## Текст для чтения
========================================================================

Студентам МГИМО были доступны многие журналы и газеты, издававшиеся на Западе. Серия статей об НЛО, о взаимосвязи почерка и характера, об ощущениях людей, побывавших в состоянии клинической смерти, об ясновидении и биоэнергетике увлекла меня, и я с головой ушел в изучение этих загадочных явлений. Вечерами я переводил статьи, заметки – то, что мог отыскать в иностранной печати, утром бежал на занятия в институт.

Это не значит, что я сутки напролет просиживал над книгами и как пай-мальчик тщательно записывал лекции, не опаздывал, не пропускал занятий. Я был нормальным советским студентом, бегал на танцы, мог за один вечер угрохать стипендию в кафе или ресторане, красуясь перед девчонкой, а потом месяц сидеть на хлебе и воде. Во мне бурлила энергия, и по венам, будоража, несся поток молодости. За очень короткое время я приобрел массу друзей, и Москва уже не казалась мне холодной, отторгающей меня столицей. Я вписался в этот противоречивый, сумасшедший, красивый, неожиданный город, вошел в его крутой и четкий ритм. Меня хватало на все: на учебу, на танцы, на театры, на общение с друзьями. Именно там, в МГИМО, стало доступным своими глазами увидеть мир. Ребята разъезжались на практику в разные страны, делились впечатлениями, и никакая многослойная пропаганда уже не могла заглушить вопроса: почему, почему у нас так плохо?

========================================================================

## Что требуется
Чем рассказчик занимался по вечерам, согласно тексту об учёбе в МГИМО?

========================================================================

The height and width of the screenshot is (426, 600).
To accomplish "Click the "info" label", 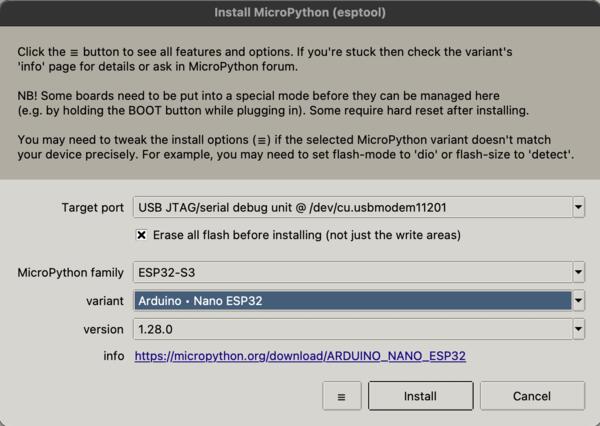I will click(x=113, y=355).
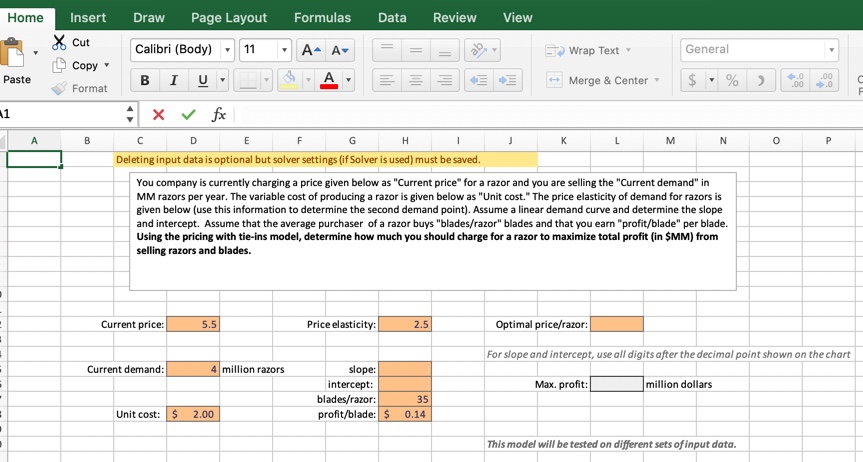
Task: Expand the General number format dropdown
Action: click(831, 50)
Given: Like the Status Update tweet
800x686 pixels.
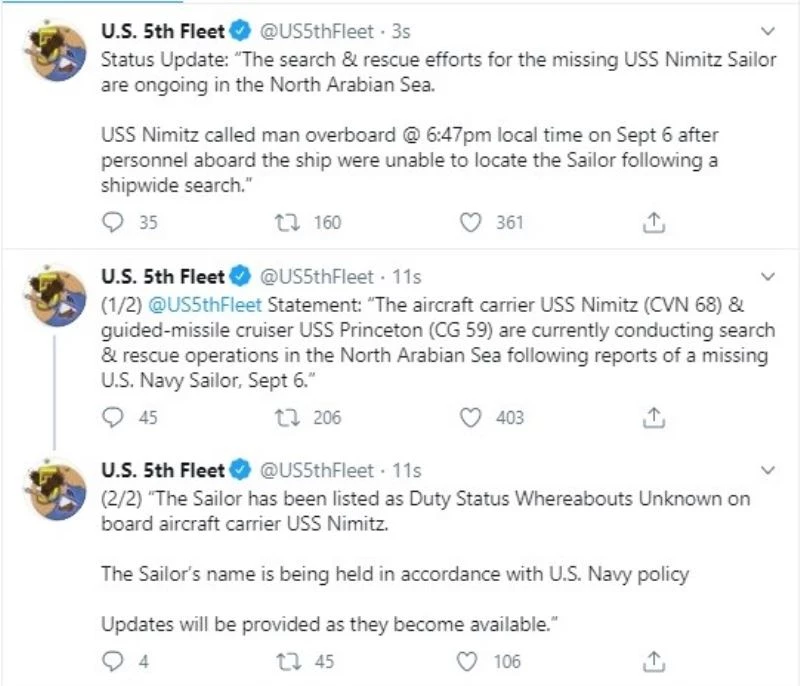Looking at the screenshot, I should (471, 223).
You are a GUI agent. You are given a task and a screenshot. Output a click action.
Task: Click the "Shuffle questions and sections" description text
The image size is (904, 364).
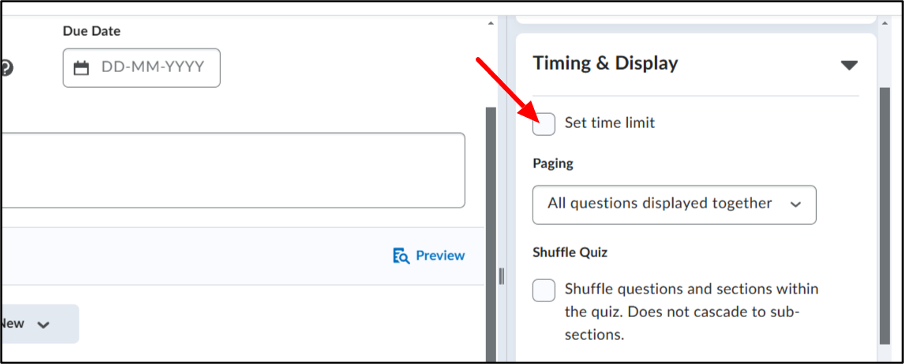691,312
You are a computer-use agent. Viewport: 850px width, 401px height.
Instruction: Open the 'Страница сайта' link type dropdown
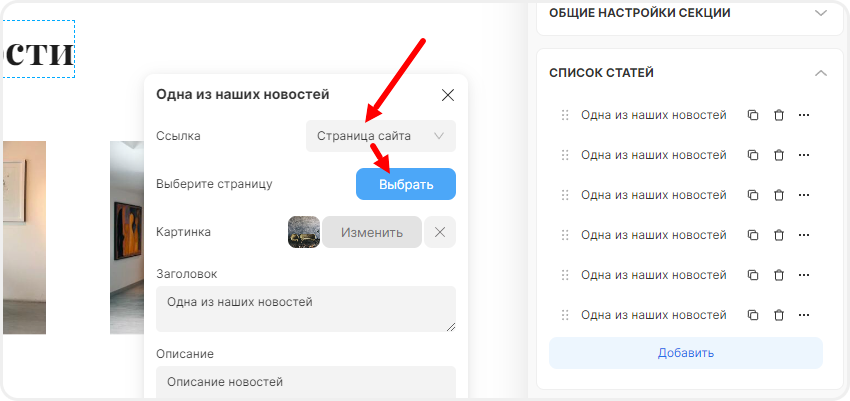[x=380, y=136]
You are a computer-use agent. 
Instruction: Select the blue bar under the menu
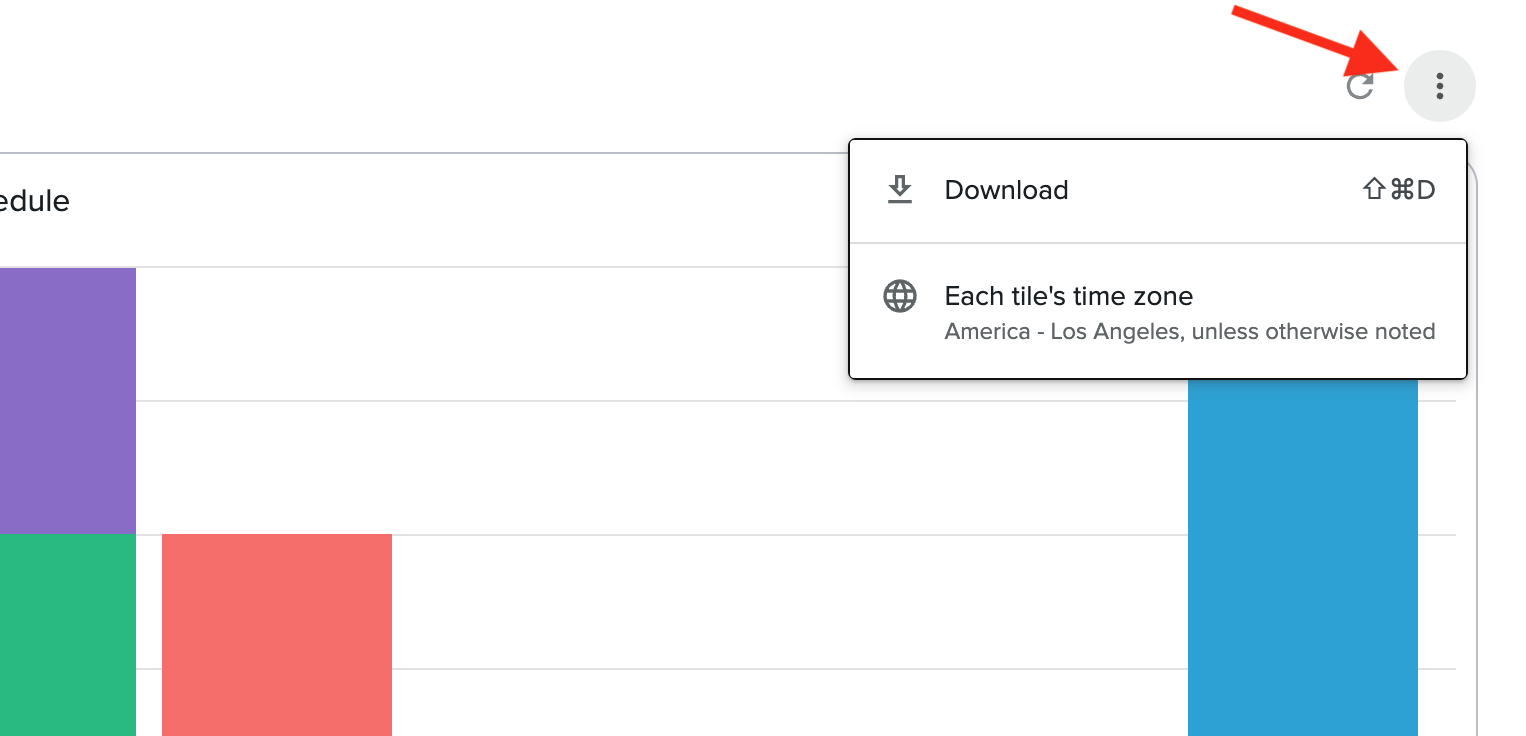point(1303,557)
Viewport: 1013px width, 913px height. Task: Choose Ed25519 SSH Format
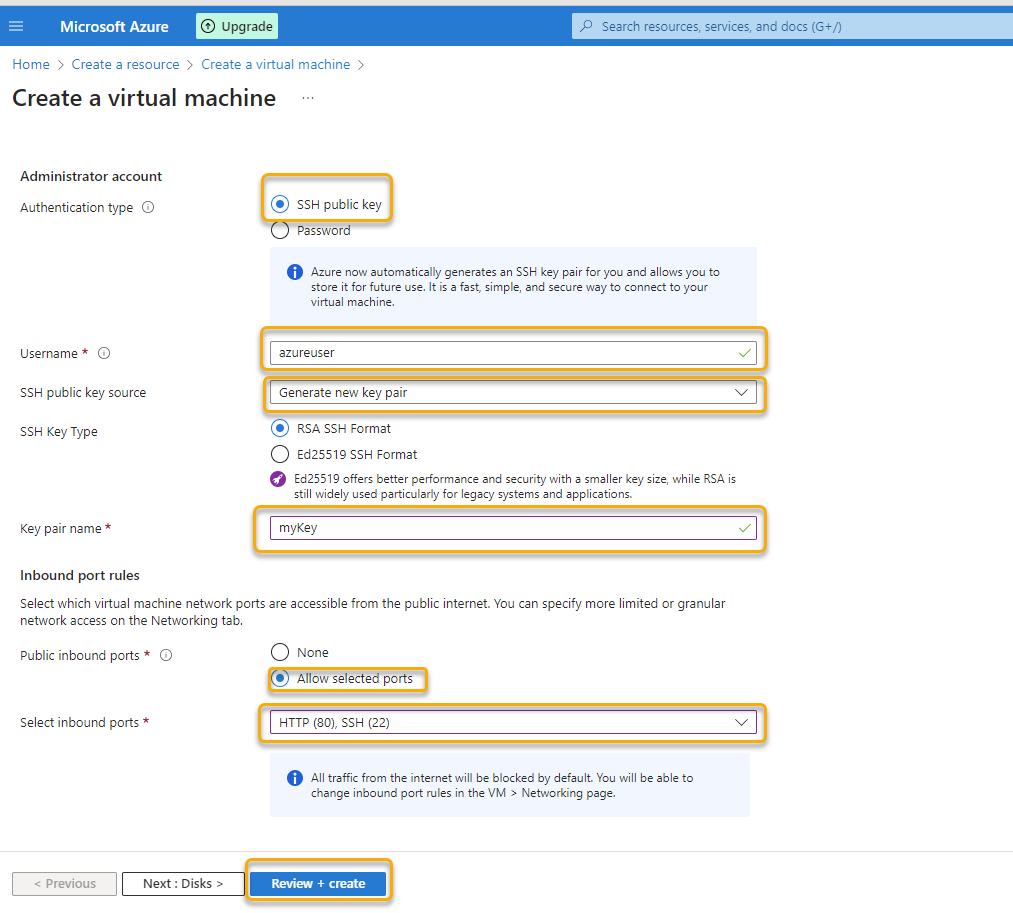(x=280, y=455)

========================================================================

## Письменный ответ
Переводил статьи и заметки, которые мог отыскать в иностранной печати.